Avoid passing long-lived keys with --key in shared shells because shell history may record the command. Interactive input, stdin, environment variables managed by a password manager, or short-lived keys are safer.

Commands

imgasset config init
imgasset profile set <name>
imgasset profile list
imgasset planner set <name>
imgasset planner list
imgasset planner secret set <name>
imgasset planner secret unset <name>
imgasset secret set <profile>
imgasset secret unset <profile>
imgasset template list
imgasset template show <id>
imgasset template use <id>
imgasset template suggest <brief>
imgasset template compose <brief>
imgasset generate <prompts>
imgasset compress <input>
imgasset run <prompts>
imgasset doctor

Run imgasset help <command> for command-specific options.

Roadmap

See docs/requirements.md for the public roadmap and design notes.

Development

pnpm install
pnpm run build
pnpm run test
pnpm run check

Link the local CLI:

pnpm link --global
imgasset --help

Release

Publishing is tag-driven through GitHub Actions and npm Trusted Publishing.

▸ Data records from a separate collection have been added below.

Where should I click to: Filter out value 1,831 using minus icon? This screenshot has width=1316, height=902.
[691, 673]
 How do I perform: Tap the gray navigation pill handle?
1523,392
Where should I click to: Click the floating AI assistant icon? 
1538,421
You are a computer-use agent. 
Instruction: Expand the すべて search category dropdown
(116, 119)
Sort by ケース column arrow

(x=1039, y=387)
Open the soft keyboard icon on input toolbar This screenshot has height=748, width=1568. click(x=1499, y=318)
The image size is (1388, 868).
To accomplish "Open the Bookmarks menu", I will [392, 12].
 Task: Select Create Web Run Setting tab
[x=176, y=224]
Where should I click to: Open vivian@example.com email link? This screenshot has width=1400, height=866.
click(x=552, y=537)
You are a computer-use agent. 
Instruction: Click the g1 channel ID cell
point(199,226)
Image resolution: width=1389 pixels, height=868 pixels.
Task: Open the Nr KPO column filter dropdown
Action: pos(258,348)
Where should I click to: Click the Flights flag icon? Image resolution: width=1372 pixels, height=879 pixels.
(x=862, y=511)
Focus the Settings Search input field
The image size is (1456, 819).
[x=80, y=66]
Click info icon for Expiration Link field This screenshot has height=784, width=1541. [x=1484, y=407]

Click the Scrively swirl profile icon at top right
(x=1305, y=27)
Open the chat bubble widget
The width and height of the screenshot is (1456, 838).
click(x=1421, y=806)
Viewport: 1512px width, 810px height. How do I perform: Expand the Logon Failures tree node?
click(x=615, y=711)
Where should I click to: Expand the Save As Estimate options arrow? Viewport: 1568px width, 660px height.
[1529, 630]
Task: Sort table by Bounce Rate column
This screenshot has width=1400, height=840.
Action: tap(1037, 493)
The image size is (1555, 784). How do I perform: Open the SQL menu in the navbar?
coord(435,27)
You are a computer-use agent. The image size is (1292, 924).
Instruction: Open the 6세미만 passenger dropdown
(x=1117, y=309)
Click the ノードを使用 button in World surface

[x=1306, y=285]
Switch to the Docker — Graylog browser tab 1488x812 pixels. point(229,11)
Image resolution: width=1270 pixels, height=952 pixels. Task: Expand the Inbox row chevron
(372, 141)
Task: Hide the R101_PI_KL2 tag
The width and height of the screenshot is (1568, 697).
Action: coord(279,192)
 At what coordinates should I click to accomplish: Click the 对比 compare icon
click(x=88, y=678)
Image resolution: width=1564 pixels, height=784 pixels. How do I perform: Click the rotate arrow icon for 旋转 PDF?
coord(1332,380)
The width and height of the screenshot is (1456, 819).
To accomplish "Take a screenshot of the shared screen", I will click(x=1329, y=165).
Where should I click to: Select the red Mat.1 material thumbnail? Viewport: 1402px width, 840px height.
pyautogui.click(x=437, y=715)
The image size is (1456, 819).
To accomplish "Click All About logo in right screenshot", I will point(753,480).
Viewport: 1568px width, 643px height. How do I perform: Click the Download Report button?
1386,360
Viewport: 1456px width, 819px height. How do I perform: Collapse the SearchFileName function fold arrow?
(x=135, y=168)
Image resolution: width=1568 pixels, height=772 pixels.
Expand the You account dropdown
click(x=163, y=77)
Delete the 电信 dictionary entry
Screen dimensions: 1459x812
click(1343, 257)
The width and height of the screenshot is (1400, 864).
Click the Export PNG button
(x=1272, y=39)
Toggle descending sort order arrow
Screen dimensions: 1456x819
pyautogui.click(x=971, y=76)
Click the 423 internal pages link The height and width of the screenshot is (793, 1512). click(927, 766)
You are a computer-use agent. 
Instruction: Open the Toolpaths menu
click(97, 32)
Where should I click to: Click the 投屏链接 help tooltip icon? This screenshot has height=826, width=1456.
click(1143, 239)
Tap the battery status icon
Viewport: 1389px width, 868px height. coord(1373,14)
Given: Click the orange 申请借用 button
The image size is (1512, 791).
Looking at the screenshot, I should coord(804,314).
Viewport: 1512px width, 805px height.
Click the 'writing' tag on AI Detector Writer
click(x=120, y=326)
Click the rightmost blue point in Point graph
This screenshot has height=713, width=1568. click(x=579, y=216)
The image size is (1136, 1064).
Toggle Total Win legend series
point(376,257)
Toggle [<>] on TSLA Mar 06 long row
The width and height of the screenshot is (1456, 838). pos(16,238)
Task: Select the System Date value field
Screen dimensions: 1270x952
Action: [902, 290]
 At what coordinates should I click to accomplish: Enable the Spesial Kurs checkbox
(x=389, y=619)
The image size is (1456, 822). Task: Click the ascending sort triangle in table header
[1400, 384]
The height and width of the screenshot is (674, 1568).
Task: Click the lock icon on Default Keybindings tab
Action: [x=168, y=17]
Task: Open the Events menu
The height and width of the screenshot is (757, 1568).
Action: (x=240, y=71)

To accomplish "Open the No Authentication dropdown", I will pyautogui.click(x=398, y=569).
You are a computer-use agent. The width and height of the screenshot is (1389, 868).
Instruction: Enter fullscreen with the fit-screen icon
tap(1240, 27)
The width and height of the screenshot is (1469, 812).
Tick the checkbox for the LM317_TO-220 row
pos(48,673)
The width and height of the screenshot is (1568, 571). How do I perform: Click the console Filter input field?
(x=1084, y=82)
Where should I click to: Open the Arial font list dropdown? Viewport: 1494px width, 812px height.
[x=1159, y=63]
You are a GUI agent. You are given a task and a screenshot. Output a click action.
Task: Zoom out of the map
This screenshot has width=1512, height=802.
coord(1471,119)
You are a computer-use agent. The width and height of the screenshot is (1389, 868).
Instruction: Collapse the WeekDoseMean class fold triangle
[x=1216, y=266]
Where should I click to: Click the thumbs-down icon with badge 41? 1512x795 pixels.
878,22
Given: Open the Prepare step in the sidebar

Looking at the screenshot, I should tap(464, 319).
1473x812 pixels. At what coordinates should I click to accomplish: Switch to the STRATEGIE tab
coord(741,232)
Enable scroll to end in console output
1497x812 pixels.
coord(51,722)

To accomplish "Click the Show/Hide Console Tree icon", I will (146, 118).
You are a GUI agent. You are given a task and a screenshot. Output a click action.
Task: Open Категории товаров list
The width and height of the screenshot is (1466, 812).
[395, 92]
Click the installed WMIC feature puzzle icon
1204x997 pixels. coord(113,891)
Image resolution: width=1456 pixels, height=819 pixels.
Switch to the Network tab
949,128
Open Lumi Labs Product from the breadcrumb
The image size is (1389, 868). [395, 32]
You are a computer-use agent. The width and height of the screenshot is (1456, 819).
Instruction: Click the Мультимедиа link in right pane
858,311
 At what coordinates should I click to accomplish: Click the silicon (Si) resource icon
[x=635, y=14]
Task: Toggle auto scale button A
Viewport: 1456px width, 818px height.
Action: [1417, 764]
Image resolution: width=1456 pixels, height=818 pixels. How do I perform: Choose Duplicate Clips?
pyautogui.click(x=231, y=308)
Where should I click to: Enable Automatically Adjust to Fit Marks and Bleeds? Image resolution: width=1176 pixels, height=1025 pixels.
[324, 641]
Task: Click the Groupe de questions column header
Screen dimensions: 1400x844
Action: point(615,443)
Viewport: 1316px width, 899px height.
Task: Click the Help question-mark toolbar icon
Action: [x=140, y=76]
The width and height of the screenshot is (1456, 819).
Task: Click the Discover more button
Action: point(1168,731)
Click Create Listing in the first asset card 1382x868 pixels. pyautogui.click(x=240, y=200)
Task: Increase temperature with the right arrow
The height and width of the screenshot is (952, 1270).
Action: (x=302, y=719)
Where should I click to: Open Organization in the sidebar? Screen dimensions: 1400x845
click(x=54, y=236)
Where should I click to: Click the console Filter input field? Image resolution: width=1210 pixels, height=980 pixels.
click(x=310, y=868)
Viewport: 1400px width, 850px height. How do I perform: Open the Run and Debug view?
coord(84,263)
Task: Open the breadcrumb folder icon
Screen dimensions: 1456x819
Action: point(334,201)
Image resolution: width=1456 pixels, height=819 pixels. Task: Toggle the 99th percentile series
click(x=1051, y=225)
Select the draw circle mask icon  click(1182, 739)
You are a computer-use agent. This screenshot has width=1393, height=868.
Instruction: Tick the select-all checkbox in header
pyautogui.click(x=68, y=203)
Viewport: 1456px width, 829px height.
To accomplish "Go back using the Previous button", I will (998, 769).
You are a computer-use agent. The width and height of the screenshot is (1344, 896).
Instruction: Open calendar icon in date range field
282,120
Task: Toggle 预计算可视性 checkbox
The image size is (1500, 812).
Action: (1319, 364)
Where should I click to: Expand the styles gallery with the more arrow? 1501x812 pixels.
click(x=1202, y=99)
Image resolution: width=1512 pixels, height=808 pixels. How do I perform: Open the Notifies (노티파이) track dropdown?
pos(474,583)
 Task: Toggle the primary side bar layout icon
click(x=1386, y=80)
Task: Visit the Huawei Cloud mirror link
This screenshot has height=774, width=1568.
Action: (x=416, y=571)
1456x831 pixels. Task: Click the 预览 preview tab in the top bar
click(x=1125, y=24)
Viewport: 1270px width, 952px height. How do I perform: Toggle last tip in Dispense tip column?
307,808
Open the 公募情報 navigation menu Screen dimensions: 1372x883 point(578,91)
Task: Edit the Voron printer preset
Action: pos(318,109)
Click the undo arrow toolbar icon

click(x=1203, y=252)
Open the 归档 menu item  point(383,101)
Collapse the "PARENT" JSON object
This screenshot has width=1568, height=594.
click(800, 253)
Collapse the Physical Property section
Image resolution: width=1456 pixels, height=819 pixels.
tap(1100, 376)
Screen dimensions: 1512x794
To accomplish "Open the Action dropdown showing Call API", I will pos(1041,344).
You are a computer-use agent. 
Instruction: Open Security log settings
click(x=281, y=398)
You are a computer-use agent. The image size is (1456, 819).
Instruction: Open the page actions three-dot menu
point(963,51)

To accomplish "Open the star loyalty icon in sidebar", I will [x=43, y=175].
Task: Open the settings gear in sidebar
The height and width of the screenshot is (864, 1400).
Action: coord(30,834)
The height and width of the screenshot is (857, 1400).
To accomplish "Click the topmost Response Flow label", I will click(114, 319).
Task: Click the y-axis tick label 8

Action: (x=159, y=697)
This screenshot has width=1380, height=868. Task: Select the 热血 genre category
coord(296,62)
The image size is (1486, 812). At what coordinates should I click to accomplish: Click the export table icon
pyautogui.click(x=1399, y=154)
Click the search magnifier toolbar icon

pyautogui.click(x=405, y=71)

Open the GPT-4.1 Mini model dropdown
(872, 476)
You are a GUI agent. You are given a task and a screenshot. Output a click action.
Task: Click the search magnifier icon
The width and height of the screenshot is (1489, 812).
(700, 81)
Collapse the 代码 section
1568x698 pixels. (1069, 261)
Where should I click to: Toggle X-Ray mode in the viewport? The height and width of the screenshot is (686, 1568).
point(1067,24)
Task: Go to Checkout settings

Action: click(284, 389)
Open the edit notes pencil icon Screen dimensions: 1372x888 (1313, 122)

Configure npm Trusted Publishing for YGM-Studio/imgasset with workflow filename publish.yml, then run:

pnpm run release

The release script defaults to a patch bump. It also accepts npm version specs:

pnpm run release -- minor
pnpm run release -- 0.2.0

The script updates package.json, synchronizes pnpm-lock.yaml, runs CI checks, creates a vX.Y.Z tag, commits, and pushes the branch and tag. GitHub Actions publishes the package to https://registry.npmjs.org/ when the tag is pushed.

License

MIT